Stated task: Return the lines below exactly as they appear, starting at the line containing "1389x868 pixels." and ending with the last line, both included. Leave the pictures out of your answer.

[start of Excerpted data]

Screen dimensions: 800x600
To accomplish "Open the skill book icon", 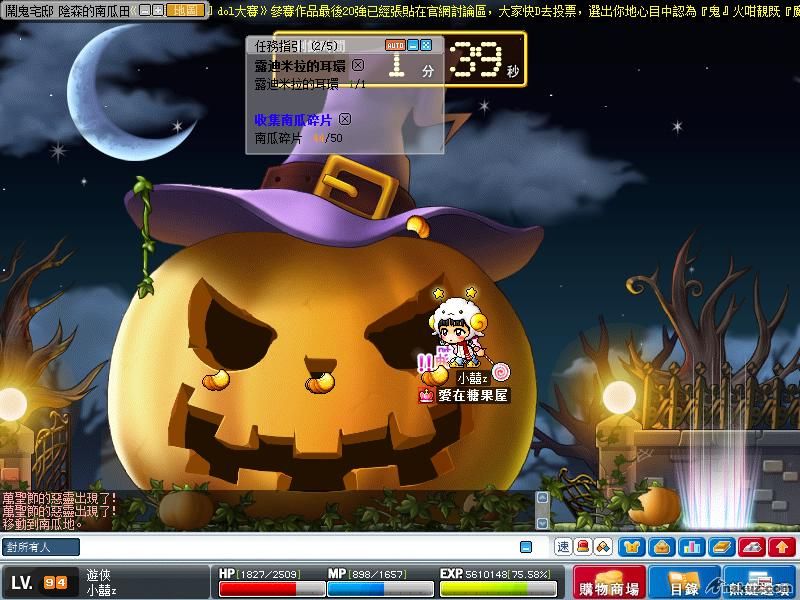I will (722, 547).
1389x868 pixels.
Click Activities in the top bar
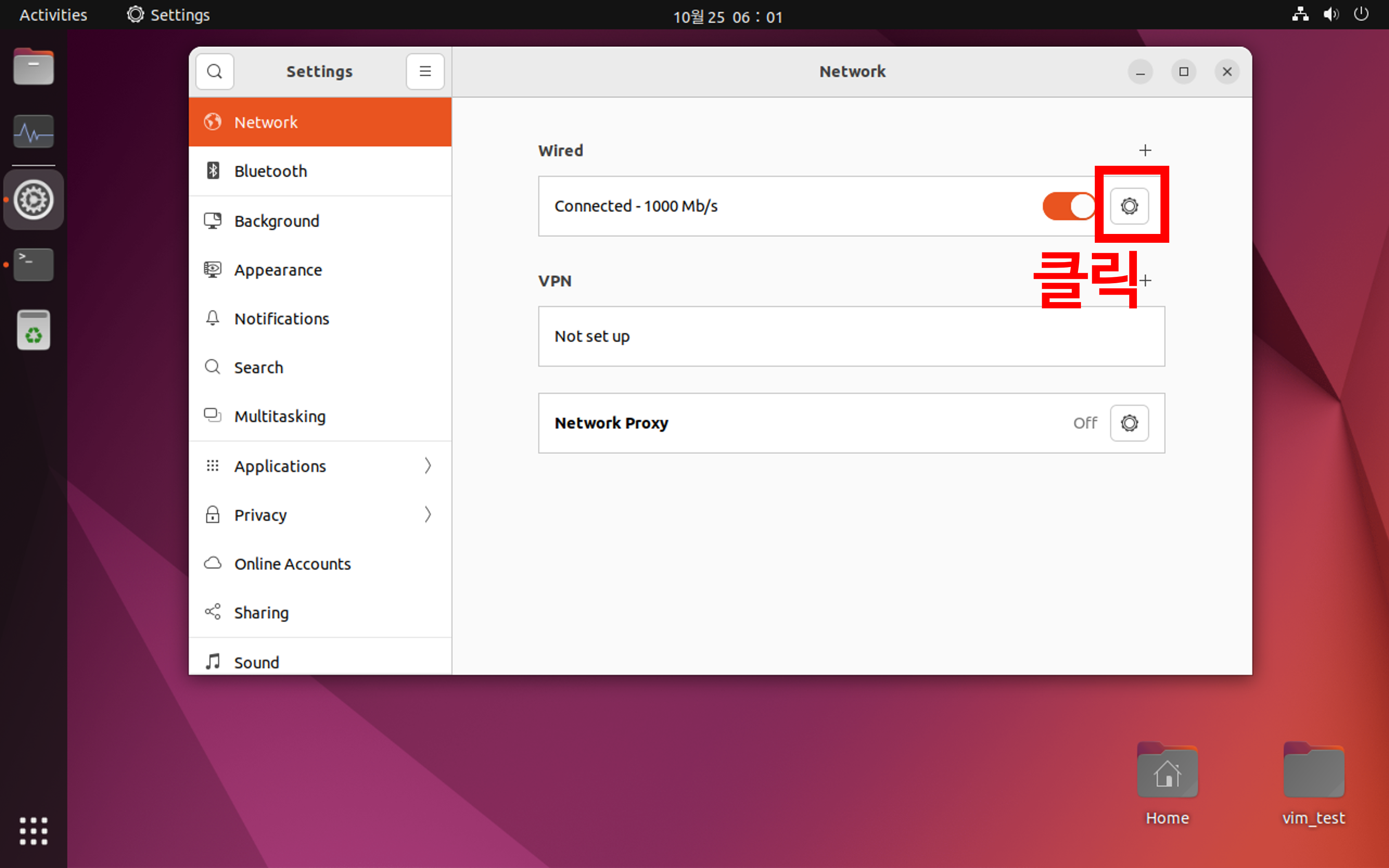coord(53,15)
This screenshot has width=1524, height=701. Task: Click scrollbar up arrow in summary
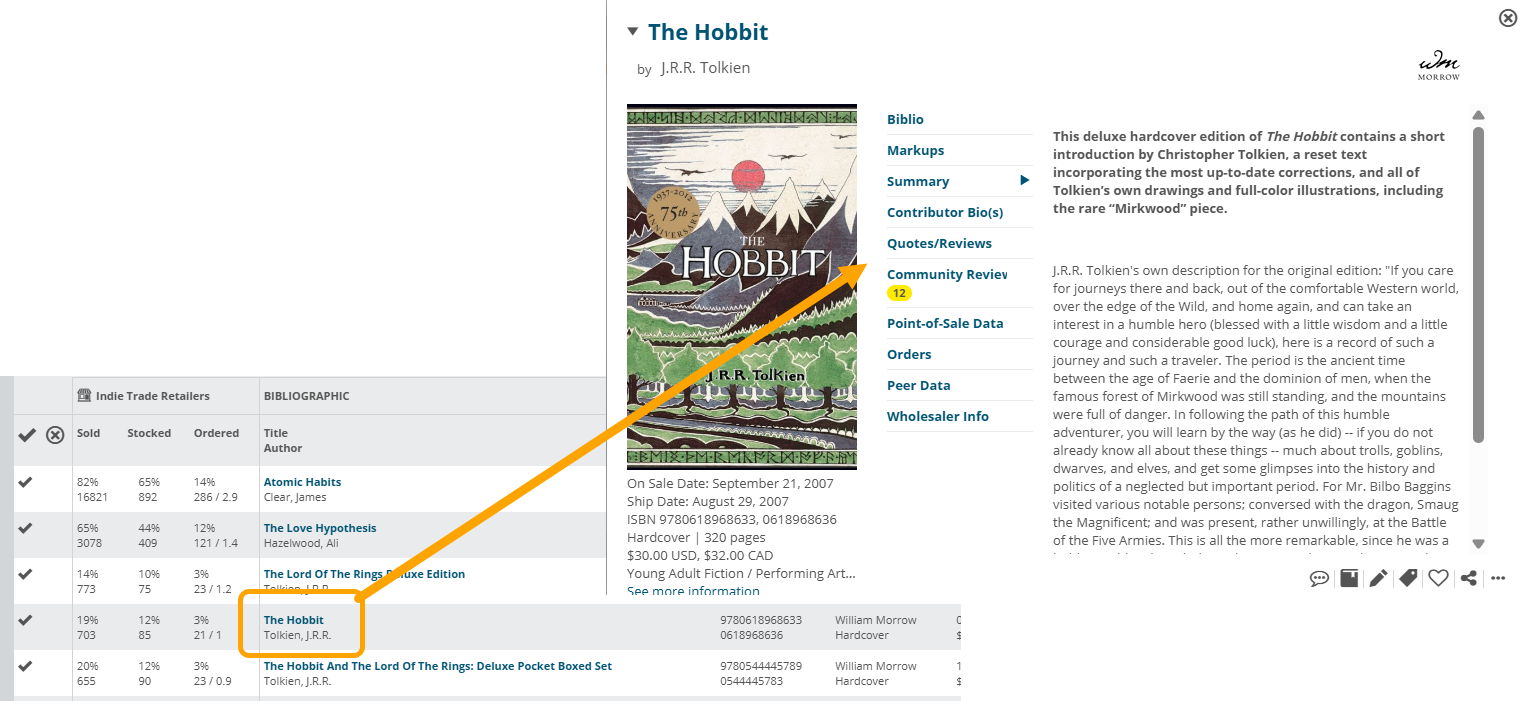click(x=1479, y=115)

[end of Excerpted data]

The completed task:
1389x868 pixels.
Click Activities in the top bar
coord(53,15)
This screenshot has width=1524, height=701. Task: Click scrollbar up arrow in summary
click(x=1479, y=115)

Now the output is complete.